What is needed is an exact transcription of every record.

MATERIAL FOR THE TASK:
┌──

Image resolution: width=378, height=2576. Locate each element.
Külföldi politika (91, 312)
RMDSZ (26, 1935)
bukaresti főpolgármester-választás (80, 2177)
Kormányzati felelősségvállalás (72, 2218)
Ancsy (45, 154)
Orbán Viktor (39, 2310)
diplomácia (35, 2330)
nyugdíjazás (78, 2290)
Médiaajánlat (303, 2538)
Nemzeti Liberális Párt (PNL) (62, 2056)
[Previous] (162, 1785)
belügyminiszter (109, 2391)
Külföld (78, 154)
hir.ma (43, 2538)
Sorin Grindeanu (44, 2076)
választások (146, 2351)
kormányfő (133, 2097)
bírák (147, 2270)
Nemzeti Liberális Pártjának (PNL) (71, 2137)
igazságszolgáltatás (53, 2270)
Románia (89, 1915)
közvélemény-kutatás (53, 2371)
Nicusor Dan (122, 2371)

└──

ANSWER SPACE:
Image resolution: width=378, height=2576. Locate each element.
Külföldi politika (91, 312)
RMDSZ (26, 1935)
bukaresti főpolgármester-választás (80, 2177)
Kormányzati felelősségvállalás (72, 2218)
Ancsy (45, 154)
Orbán Viktor (39, 2310)
diplomácia (35, 2330)
nyugdíjazás (78, 2290)
Médiaajánlat (303, 2538)
Nemzeti Liberális Párt (PNL) (62, 2056)
[Previous] (162, 1785)
belügyminiszter (109, 2391)
Külföld (78, 154)
hir.ma (43, 2538)
Sorin Grindeanu (44, 2076)
választások (146, 2351)
kormányfő (133, 2097)
bírák (147, 2270)
Nemzeti Liberális Pártjának (PNL) (71, 2137)
igazságszolgáltatás (53, 2270)
Románia (89, 1915)
közvélemény-kutatás (53, 2371)
Nicusor Dan (122, 2371)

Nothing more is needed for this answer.